All the figures in my work are multiple figures, and they’re also all the same figure. That is what I mean by ‘untruth’ — the process of one ‘truth’ ‘untruthing’ another, but also never really allowing for that to happen. There is always going to be more than one body, but it’s just a matter of what constitutes a body. But then, at the same time, I consider them all the same body and also all real estate for more bodies. There is a constant in that they all have the same features but aside from that I don’t isolate into a gesture. I try to use as many different ways of thinking about and applying paint as possible, so I don’t separate figures from environments. I don’t separate figures from each other through gestures, so it really becomes about how I like to have [the work] constantly delivering different things the more time you spend on it. As soon as you decide that you’ve found something, it’s derailed, and you’re somewhere else. I want that to be a constant spinning wheel or something.

Ilana Savdie, Entreñadas, 2020, Oil, acrylic and beeswax on canvas stretched on board, 48 x 58 inches

NB: What’s next for you? You just mentioned that this is an area you’re going to continue to work in for a while, are you planning to expand this series? What does life after NXTHVN look like?

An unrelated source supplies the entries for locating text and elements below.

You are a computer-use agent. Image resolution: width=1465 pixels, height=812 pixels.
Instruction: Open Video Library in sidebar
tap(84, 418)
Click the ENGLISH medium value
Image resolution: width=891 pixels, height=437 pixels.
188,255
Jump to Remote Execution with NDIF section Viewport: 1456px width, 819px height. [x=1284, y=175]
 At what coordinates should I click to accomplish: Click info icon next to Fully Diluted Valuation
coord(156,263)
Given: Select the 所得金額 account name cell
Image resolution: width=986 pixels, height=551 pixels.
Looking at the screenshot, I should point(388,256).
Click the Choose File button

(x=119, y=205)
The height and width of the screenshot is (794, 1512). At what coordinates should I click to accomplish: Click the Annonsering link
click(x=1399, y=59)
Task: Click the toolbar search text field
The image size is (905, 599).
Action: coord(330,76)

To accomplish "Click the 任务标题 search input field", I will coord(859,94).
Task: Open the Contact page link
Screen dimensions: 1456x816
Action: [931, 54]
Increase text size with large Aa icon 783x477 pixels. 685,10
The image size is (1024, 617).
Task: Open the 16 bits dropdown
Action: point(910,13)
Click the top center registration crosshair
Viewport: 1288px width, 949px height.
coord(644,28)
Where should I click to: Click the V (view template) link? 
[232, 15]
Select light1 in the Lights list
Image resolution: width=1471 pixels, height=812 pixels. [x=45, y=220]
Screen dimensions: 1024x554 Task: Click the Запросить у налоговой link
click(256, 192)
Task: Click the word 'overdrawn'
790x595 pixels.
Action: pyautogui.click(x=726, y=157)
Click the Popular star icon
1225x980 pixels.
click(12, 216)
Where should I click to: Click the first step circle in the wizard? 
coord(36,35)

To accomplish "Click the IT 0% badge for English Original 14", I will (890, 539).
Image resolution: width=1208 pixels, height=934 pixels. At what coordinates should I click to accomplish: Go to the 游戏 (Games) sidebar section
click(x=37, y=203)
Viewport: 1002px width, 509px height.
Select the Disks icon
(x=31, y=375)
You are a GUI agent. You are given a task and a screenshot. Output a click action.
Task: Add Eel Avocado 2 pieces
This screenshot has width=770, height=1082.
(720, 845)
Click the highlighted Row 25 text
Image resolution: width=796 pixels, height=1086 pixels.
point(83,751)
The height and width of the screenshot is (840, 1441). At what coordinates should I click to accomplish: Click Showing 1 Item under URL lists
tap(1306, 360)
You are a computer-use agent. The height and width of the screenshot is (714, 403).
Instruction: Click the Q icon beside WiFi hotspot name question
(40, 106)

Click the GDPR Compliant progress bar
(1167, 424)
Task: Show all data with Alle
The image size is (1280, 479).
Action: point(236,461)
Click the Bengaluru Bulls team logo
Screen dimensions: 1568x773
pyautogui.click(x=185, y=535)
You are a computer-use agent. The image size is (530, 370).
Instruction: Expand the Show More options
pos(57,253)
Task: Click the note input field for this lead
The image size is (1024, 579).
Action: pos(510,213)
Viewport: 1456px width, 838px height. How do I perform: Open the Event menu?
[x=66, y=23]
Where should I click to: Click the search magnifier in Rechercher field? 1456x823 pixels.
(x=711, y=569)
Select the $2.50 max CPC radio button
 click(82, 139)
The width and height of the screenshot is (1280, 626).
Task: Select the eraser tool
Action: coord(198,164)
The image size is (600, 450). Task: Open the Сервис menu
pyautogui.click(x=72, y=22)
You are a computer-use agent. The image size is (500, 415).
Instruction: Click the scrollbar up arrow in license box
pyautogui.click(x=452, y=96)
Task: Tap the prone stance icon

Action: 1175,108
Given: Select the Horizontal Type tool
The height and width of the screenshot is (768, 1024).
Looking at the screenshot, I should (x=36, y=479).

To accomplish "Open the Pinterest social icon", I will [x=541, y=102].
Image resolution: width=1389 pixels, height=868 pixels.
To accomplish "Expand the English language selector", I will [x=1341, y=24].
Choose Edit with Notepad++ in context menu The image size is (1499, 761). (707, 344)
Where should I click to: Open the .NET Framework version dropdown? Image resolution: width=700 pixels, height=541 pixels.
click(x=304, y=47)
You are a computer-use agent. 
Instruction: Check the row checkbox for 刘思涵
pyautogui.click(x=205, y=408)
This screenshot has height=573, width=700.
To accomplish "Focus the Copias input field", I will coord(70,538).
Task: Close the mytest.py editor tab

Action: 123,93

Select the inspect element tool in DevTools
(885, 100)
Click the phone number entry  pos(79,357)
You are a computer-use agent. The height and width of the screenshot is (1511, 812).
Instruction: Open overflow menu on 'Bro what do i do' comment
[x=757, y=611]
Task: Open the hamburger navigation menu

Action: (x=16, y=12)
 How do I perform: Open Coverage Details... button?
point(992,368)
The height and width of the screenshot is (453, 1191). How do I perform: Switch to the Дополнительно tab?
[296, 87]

IS: Yes, I am actually working toward another solo show this year. This one is going to be at Kohn Gallery in LA. I am going to say it’s a continuation of this series, for sure, because these are works that I have been doing simultaneously. They are going to be larger paintings. In larger spaces, I am able to expand on the figure much more. I like to think of the body as real estate for more things, more bodies, more gestures and more textures. More space for these bodies, and more bodies for this real estate. So I am excited about that, that is sort of the focus at the moment. So, post-NXTHVN it’s going to be about continuing this work!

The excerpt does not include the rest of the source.